# Stated exercise a
Translate this sentence from the passage on the Budget into Spanish: "We hope that the abolition of stamp duty will improve the City of London's competitiveness and give a further boost to wider share ownership."

# Page excerpt
----
Another measure that is designed to encourage savings and which I think will be warmly welcomed is the abolition of stamp duty. As my right hon. Friend the Chancellor explained, the stock exchange will move to a new paperless system of transactions, and even the most ingenious would find it difficult to levy stamp duty on non-existent documents. We hope that the abolition of stamp duty will improve the City of London's competitiveness and give a further boost to wider share ownership. I am sure that my hon. Friends were extremely encouraged that my right hon. Friend the Chancellor was able to announce yet another increase of 2 million in Britain's share owners--no less than one in four of the adult population--following the flotation of the Abbey National.

By abolishing the composite rate tax, the Budget has also removed what many people--including the hon. Member for Berwick-upon-Tweed (Mr. Beith)--have regarded as a long-standing injustice. In the past, the composite rate tax has applied even to those people with incomes below taxable level. That may have been tolerated in the past, but the introduction of independent taxation threw into relief the injustice that would be done to many married women, especially those with small savings incomes. Therefore, its abolition will surely be widely welcomed.
----
# Stated exercise b
Rewrite the records from their start through the line containing "Image resolution: width=742", inclusive, swapping "Enable" for "Turn on" and leaving everything else unchanged. Leave the pictures out.
----
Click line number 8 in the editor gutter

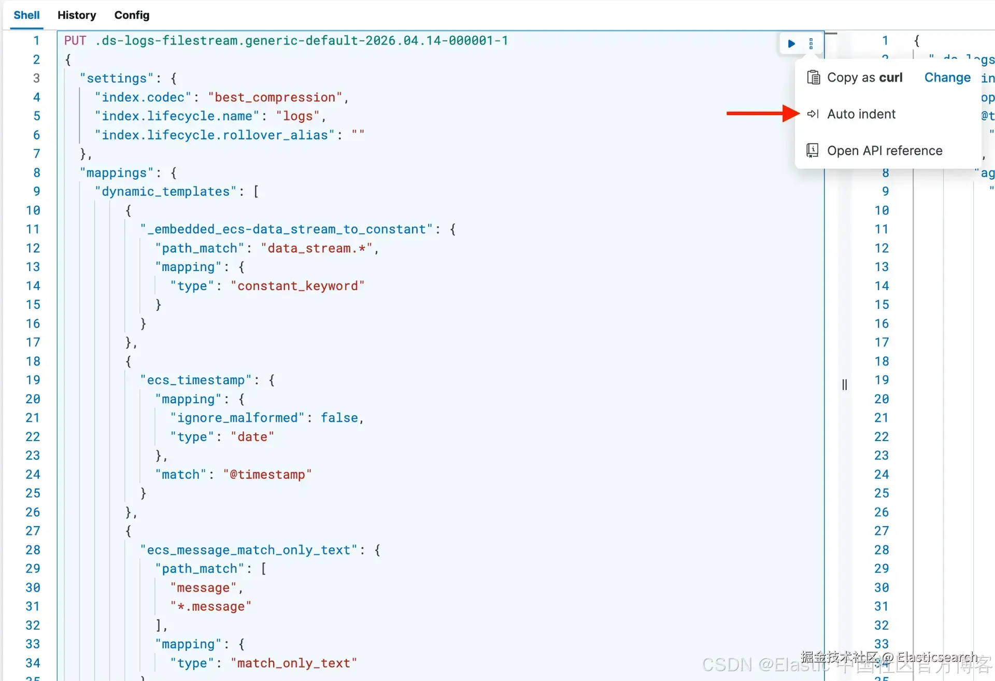tap(36, 173)
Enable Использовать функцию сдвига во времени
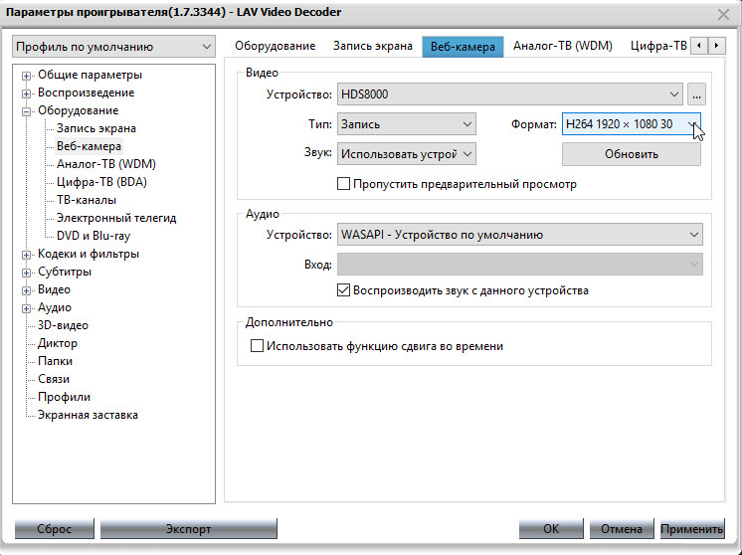Image resolution: width=742 pixels, height=555 pixels. pyautogui.click(x=258, y=346)
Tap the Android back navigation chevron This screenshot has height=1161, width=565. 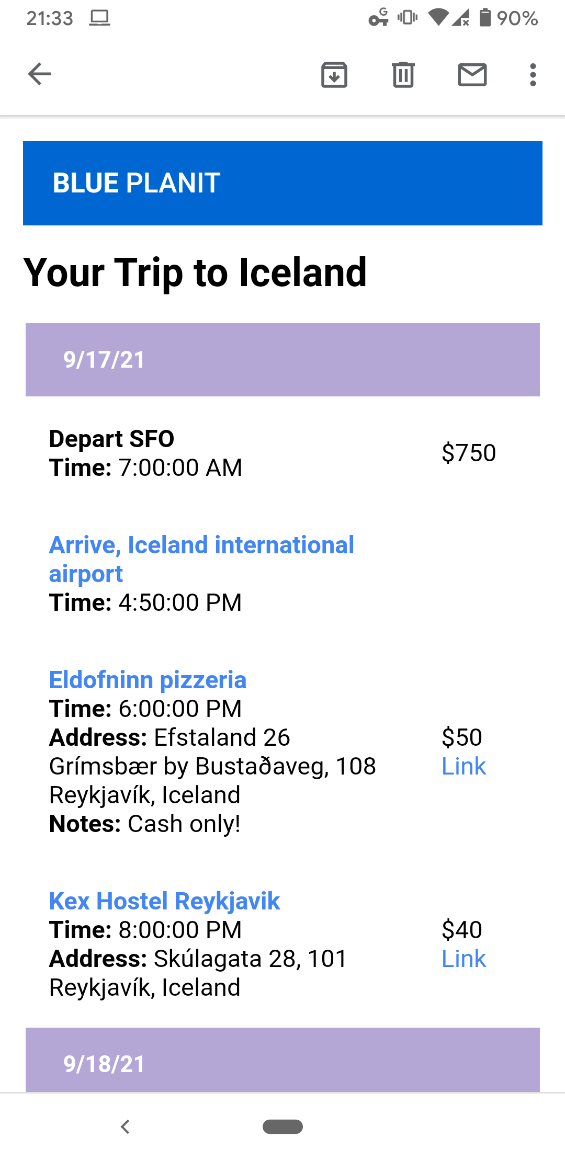[x=125, y=1126]
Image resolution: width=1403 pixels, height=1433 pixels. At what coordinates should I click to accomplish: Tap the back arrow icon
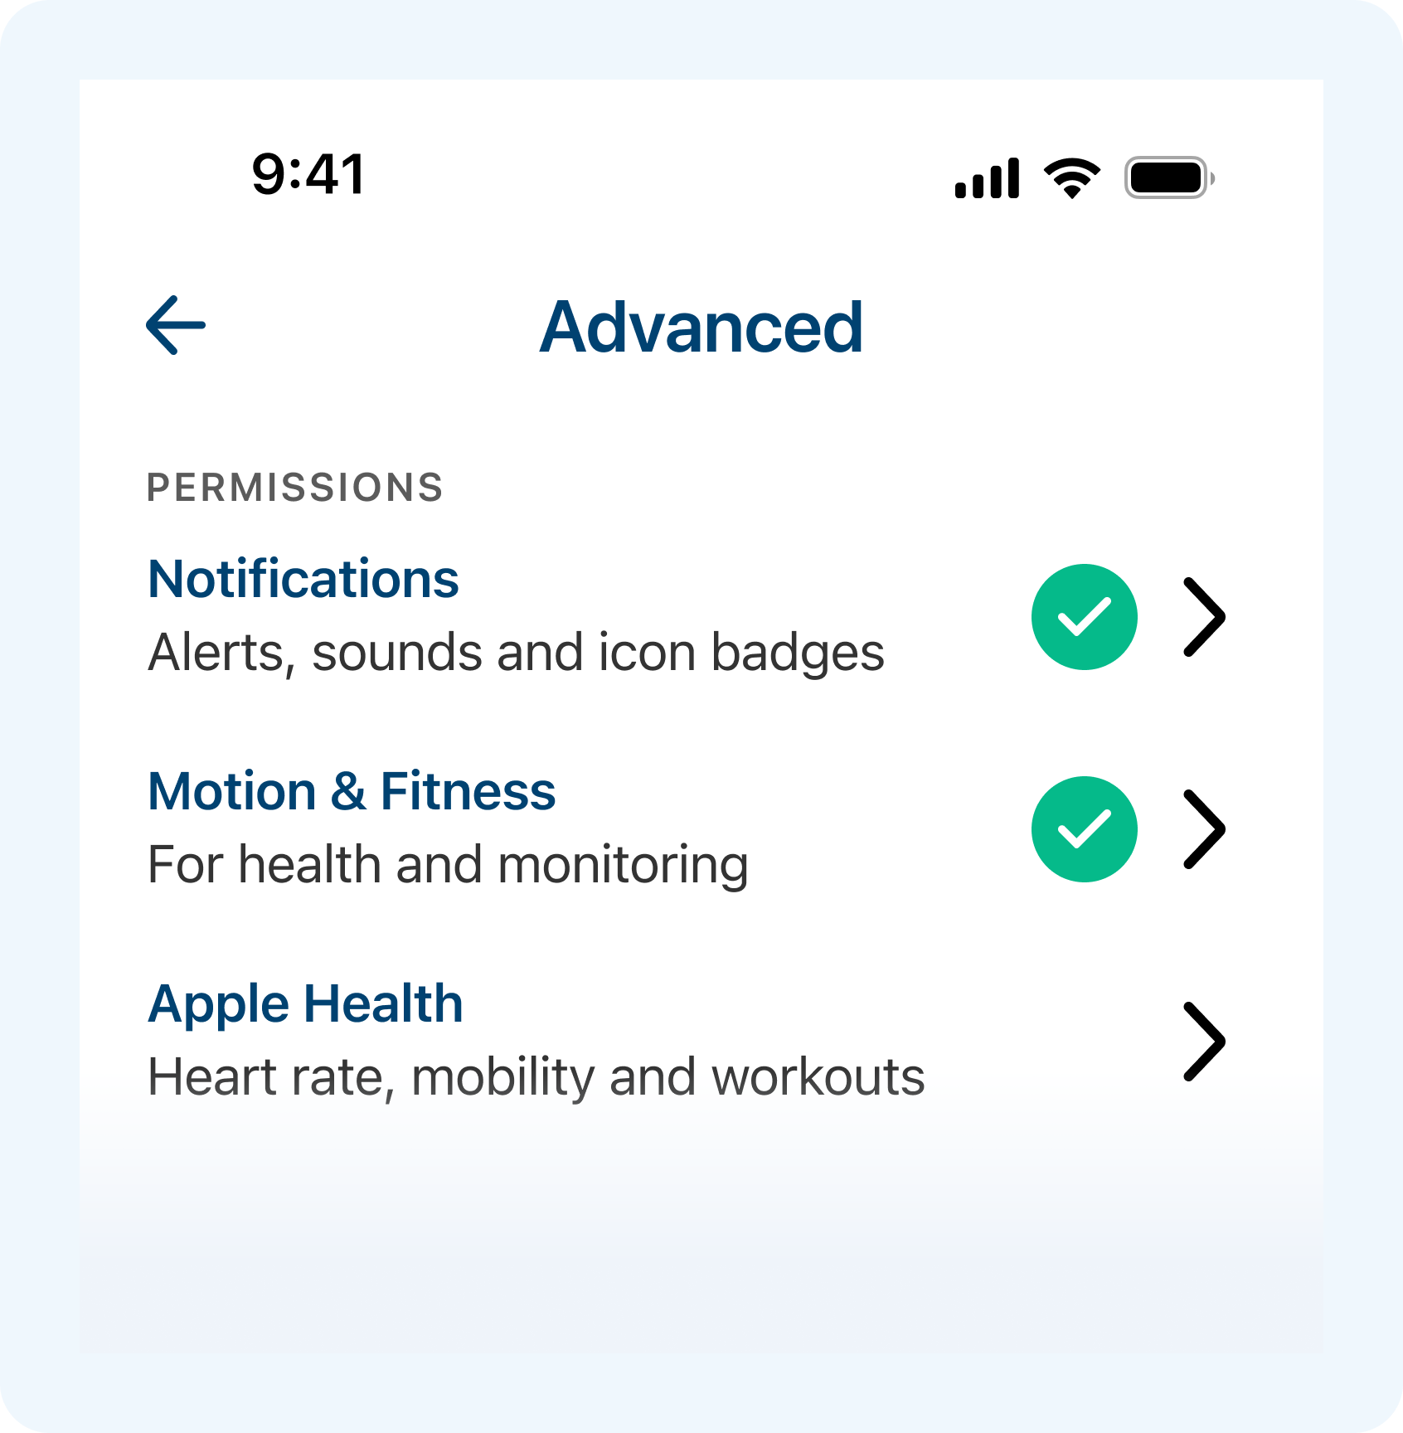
----
# Complete response a
Esperamos que la abolición del impuesto de timbre mejore la competitividad de la City de Londres y dé un nuevo impulso a una mayor difusión de la propiedad de acciones.

# Complete response b
Click line number 8 in the editor gutter

tap(36, 173)
Turn on Использовать функцию сдвига во времени
Image resolution: width=742 pixels, height=555 pixels. pyautogui.click(x=258, y=346)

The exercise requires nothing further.